(Dataset entries)
──────────

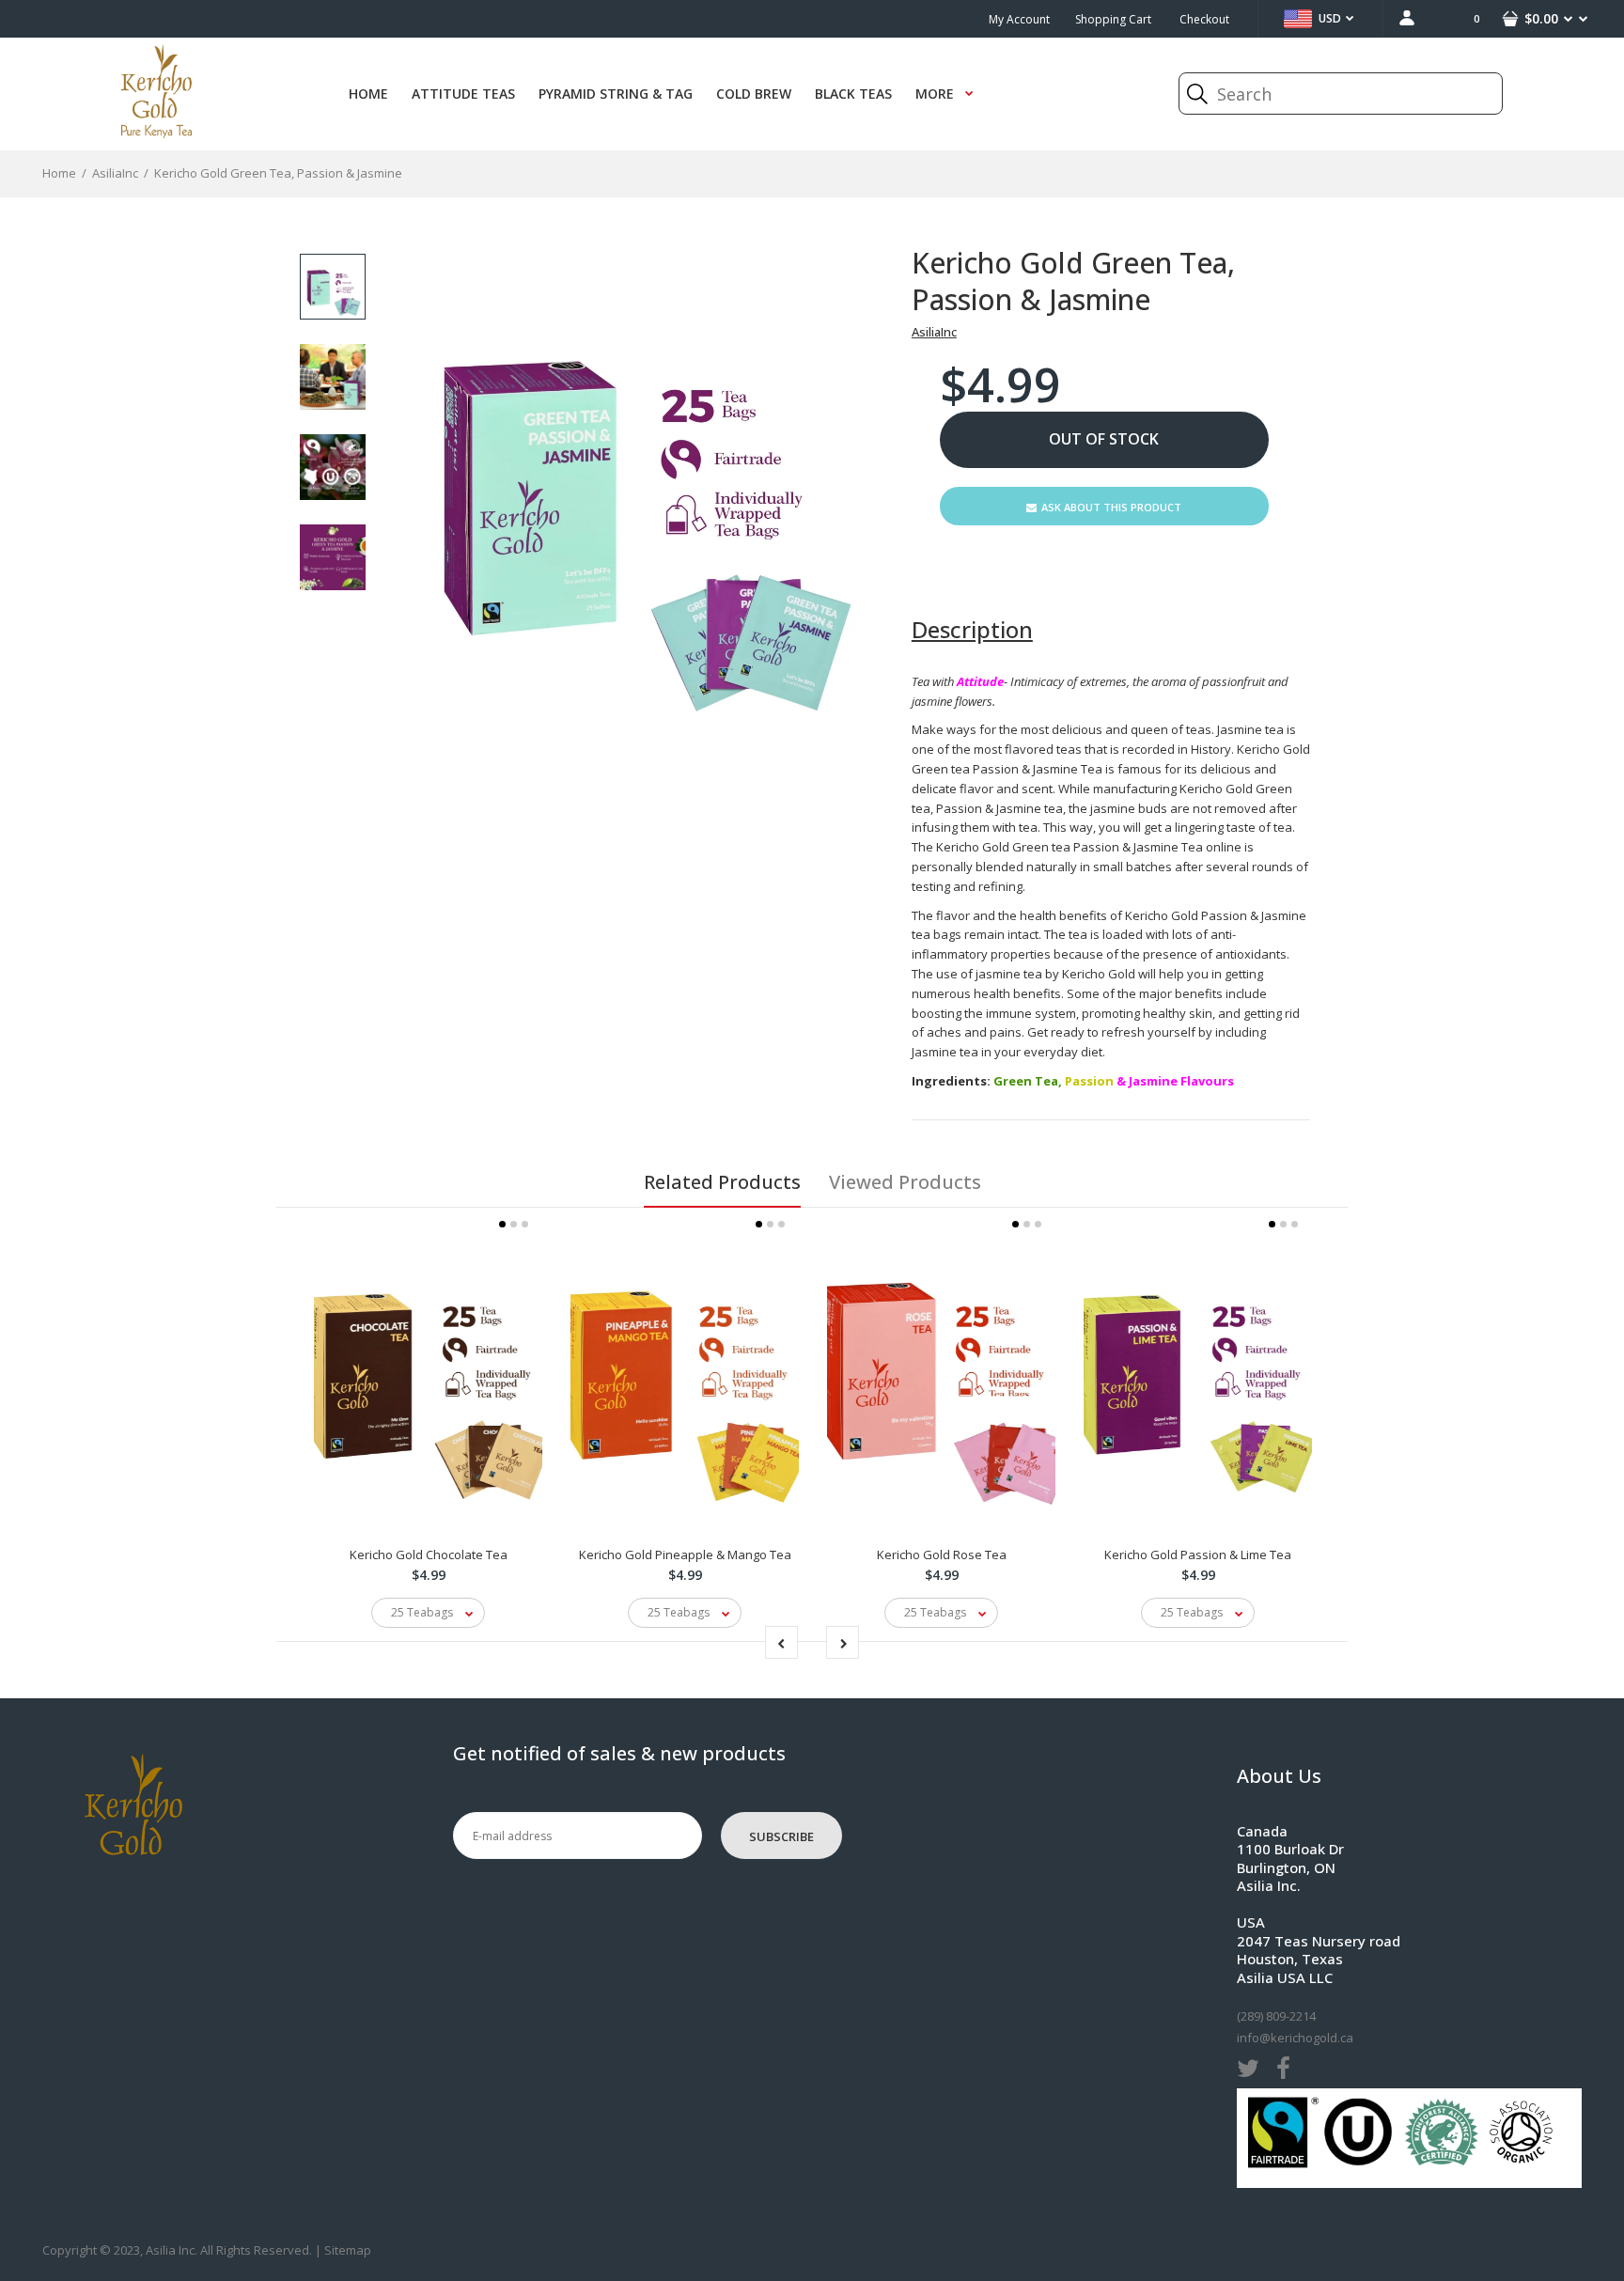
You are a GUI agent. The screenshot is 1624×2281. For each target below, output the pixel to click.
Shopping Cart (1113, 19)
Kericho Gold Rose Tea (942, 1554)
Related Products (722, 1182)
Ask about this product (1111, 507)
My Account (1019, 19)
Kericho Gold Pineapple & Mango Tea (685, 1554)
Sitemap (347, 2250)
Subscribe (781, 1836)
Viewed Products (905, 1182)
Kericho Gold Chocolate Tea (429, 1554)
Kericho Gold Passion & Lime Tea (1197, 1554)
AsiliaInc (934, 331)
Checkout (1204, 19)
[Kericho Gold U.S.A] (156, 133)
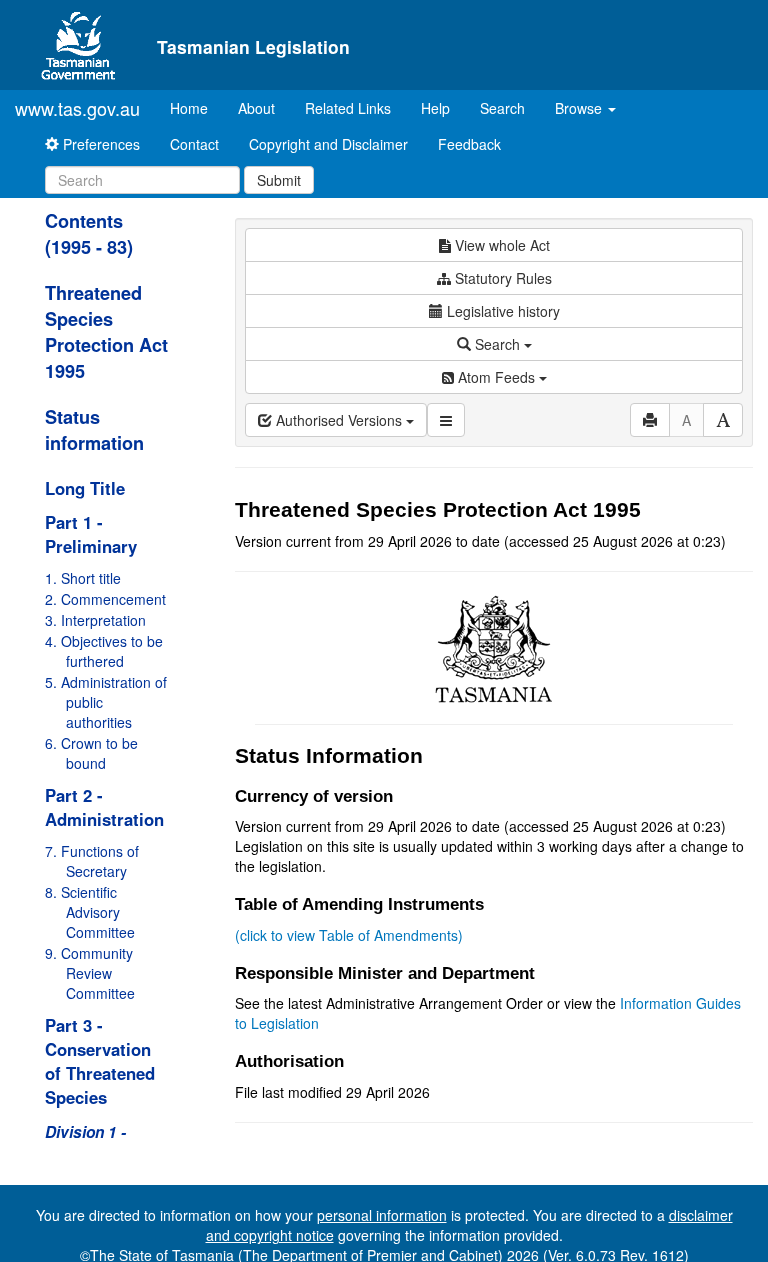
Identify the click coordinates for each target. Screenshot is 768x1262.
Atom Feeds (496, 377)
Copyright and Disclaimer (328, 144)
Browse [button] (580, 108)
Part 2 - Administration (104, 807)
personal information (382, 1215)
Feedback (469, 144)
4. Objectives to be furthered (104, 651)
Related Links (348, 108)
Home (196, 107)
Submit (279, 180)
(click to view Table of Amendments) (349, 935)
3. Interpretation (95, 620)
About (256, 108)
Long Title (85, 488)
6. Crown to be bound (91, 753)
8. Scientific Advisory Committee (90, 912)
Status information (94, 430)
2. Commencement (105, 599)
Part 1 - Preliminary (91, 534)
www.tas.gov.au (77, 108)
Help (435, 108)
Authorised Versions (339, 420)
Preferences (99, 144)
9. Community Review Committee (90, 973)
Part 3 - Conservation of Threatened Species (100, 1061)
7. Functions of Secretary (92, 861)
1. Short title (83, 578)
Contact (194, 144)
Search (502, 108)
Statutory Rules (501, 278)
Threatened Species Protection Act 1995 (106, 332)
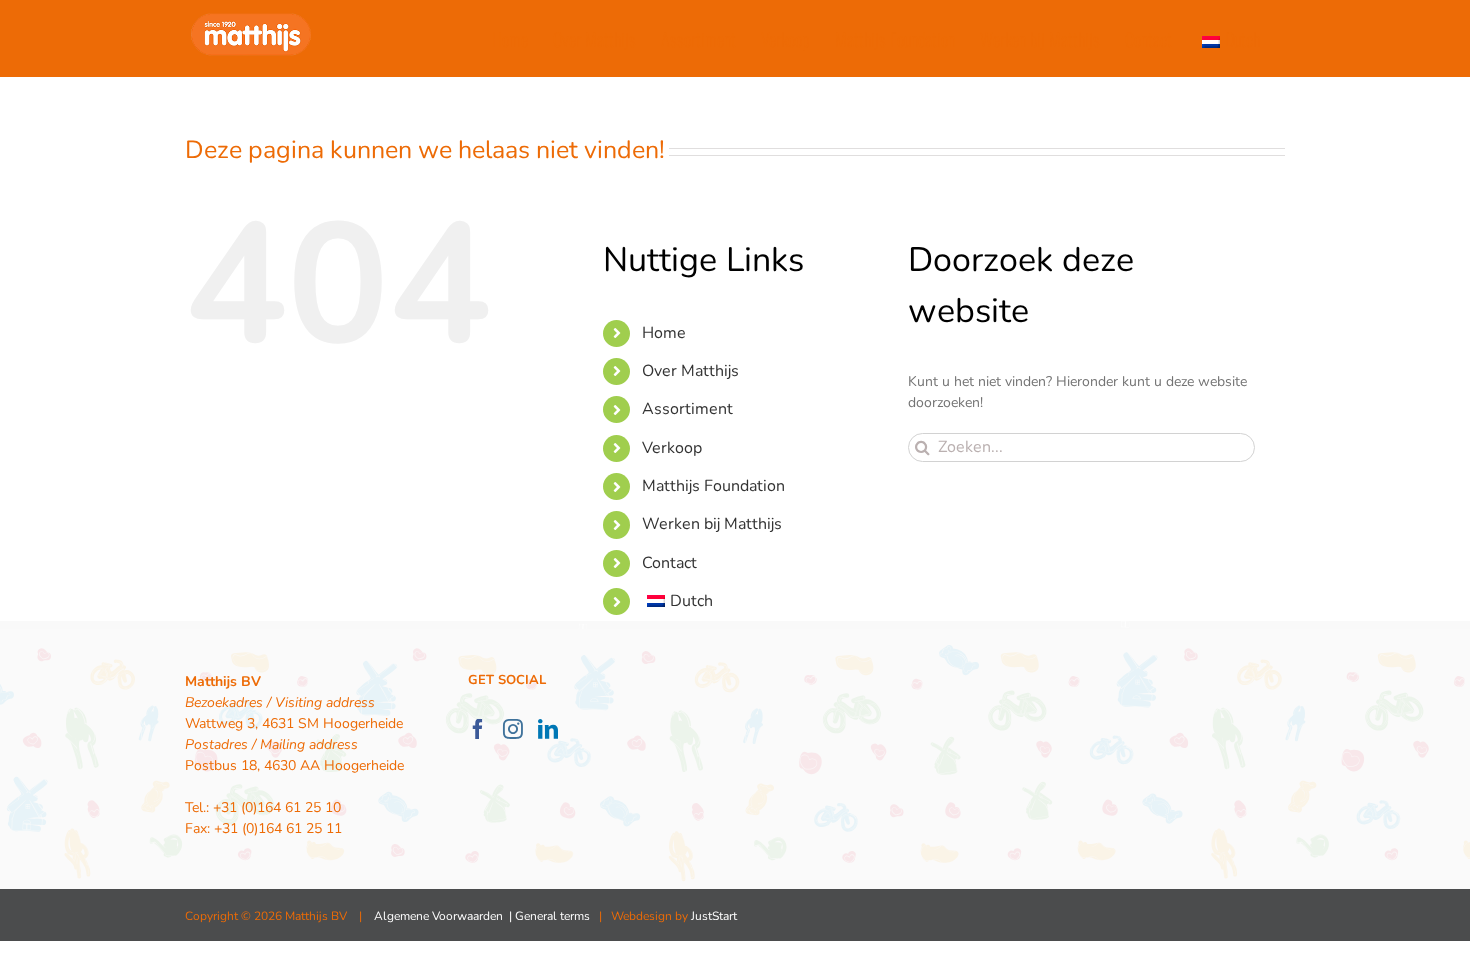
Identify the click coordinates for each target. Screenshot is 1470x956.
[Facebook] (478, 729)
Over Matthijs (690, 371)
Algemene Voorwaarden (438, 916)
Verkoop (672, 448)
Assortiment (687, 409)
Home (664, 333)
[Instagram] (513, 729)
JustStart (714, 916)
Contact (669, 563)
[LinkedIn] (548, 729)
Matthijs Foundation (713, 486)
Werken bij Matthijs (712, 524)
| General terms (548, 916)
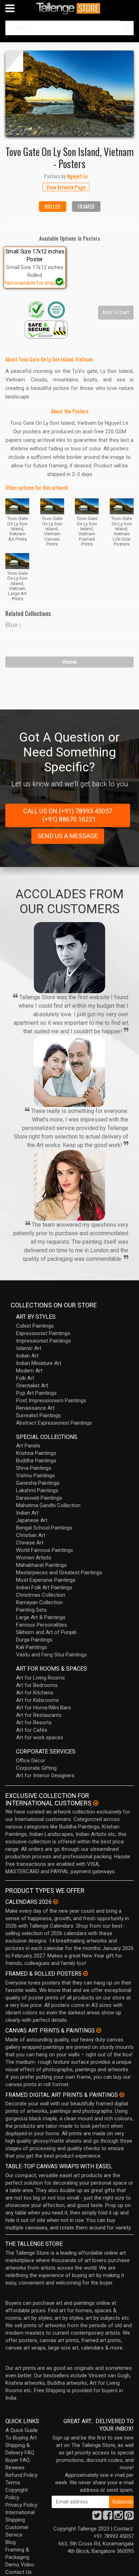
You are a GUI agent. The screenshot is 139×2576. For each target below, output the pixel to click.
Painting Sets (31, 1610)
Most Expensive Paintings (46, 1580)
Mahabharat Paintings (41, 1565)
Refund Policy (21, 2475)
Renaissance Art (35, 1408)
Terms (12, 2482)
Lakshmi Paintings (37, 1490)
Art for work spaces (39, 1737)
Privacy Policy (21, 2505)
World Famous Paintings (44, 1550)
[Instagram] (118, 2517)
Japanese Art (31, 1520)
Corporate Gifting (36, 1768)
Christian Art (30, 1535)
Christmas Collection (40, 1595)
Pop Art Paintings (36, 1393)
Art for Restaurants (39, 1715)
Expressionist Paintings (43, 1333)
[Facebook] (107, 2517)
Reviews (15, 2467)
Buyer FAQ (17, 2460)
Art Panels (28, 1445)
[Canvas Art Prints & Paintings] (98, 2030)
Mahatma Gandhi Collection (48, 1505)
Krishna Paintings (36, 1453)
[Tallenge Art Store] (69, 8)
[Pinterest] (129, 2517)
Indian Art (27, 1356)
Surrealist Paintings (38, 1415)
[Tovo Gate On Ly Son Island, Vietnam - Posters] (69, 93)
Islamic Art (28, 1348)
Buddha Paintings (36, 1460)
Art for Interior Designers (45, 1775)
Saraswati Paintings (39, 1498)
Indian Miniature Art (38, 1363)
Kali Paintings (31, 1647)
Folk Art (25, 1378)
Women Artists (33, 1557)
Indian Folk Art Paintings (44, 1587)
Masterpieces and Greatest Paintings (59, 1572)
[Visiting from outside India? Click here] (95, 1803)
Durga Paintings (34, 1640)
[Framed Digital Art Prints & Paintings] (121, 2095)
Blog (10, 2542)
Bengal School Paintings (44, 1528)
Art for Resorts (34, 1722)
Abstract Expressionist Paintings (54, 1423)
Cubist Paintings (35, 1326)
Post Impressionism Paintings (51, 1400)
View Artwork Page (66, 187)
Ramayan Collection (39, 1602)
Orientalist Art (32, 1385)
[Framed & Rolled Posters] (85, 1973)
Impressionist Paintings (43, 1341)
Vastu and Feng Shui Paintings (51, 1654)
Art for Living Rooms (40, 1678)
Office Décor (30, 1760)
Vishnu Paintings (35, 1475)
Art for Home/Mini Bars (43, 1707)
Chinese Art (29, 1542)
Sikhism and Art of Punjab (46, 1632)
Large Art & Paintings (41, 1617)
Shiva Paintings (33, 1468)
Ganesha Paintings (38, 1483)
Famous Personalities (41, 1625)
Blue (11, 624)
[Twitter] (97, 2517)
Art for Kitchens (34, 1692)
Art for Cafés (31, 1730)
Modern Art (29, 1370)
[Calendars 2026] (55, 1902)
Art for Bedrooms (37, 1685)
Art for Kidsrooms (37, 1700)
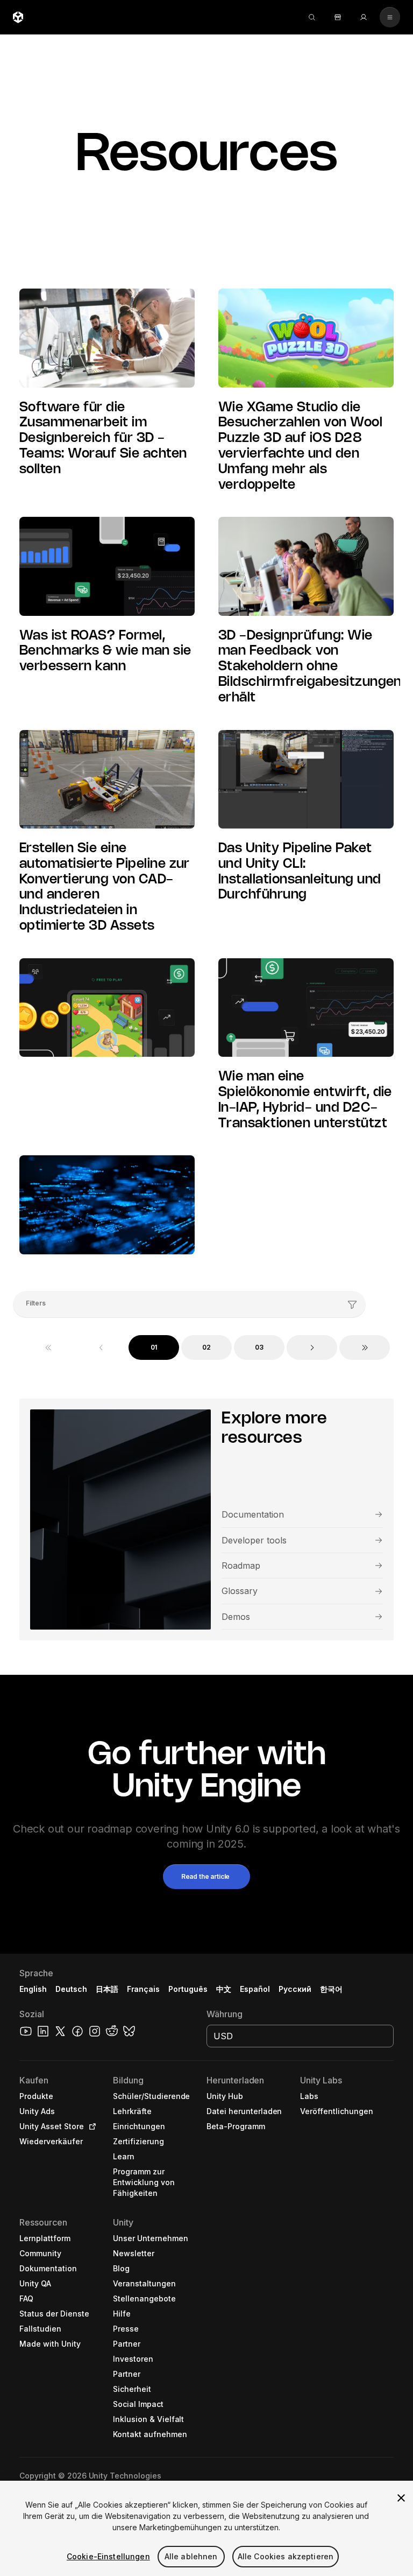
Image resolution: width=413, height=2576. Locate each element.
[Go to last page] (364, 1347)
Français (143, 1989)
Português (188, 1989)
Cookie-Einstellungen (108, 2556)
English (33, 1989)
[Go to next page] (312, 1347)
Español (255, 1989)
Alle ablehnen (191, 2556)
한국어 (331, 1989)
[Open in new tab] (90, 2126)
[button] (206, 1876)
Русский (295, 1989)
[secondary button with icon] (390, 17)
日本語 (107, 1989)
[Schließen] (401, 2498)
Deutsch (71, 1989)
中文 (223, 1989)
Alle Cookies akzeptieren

──────────

[Exercise requirements] In the answer, repeat exactly the lines from the top of the entries above through the line with "Atom Feeds (496, 377)", and leave pictures out of it.

[Response area]
You are a GUI agent. The screenshot is 1624×2281. For each target below, output the pixel to click.
Shopping Cart (1113, 19)
Kericho Gold Rose Tea (942, 1554)
Related Products (722, 1182)
Ask about this product (1111, 507)
My Account (1019, 19)
Kericho Gold Pineapple & Mango Tea (685, 1554)
Sitemap (347, 2250)
Subscribe (781, 1836)
Viewed Products (905, 1182)
Kericho Gold Chocolate Tea (429, 1554)
Kericho Gold Passion & Lime Tea (1197, 1554)
AsiliaInc (934, 331)
Checkout (1204, 19)
[Kericho Gold U.S.A] (156, 133)
Identify the click coordinates for each target. Screenshot is 768x1262.
Atom Feeds (496, 377)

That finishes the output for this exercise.